El padre prior lo miró, resignado e impaciente.

-Cruzaremos la villa, e iremos pregonando la marcha. Que se unan, lo dejen todo y se pongan a salvo en Sanlúcar con nosotros. Los que no quieran, o no se enteren, que Dios los ampare. No podemos hacer nada más, ya es tarde para cualquier otra prevención. Ni siquiera hay tiempo apra rezar, los ingleses están aquí ya -los hermanos podían oír, en la lejanía, los tambores y el paso de miles de soldados marchando hacia Chipiona desde Rota -. Que cada uno rece lo que sepa para sí mismo, y que Dios nos ayude a todos.

Comenzaron a marchar, al principio ordenadamente. El grupo, no muy numeroso, fue saliendo por la puerta principal del convento, hacia la villa de Chipiona. Apenas un kilómetro separaba el convento de Santa María de Regla del pequeño núcleo urbano que se apiñaba en torno a la vieja parroquia de la O, la calle Larga, la plaza de abastos, el vetusto castillo, la Punta del Perro y el destartalado muelle. El camino era una vereda abierta entre viñedos y dunas, espectaculares cerros de arena fina y blanca coronados por verdes retamas, palmas y floresta atlántica y baja. Recibía, a la sazón, el nombre de Camino de Regla.

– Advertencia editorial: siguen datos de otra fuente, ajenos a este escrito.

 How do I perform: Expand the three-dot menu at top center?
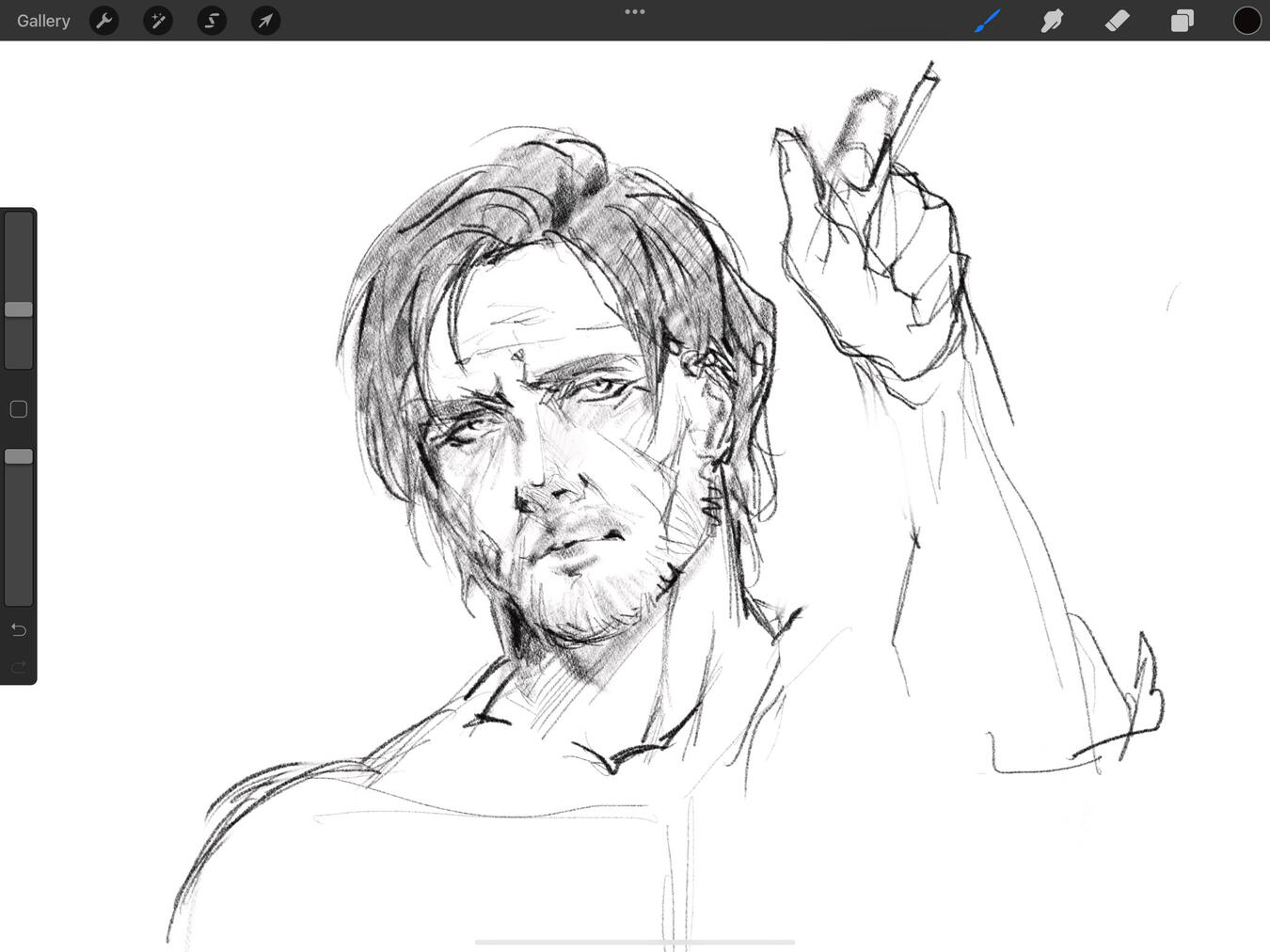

Los monjes, llevando a la Virgen casi en volandas y sin apenas tiempo para hablar y tomar resuello, a punto de salir a la carrera, llamaron la atención de los ingleses que aún quedaban guardando la flota anclada frente a Chipiona, despertando sus iras. Alún malintencionado buque incluso disparó varios proyectiles, sin demasiada intención ni brío, que levantaron largas columnas de espuma en la playa y algún que otro susto entre los atribulados agustinos.

Las cuatro compañías anglo-holandesas estaban ya metidas hasta las rodillas en el fango de la Laguna de Regla en el momento en que los monjes agustinos cruzaban Chipiona rumbo a Sanlúcar. Dicha Laguna era una amplia zona de marismas, barro, lodazales y terrenos arcillosos, recorrida por infinidad de riachuelos y arroyos, y rodeada por un grueso cordón dunar que la separaba de la playa, y un espeso pinar mediterráneo que la cercaba casi por completo. Era una depresión del terreno que se llenaba con las lluvias y servía de vivero y hábitat para multitud de especies animales y aves.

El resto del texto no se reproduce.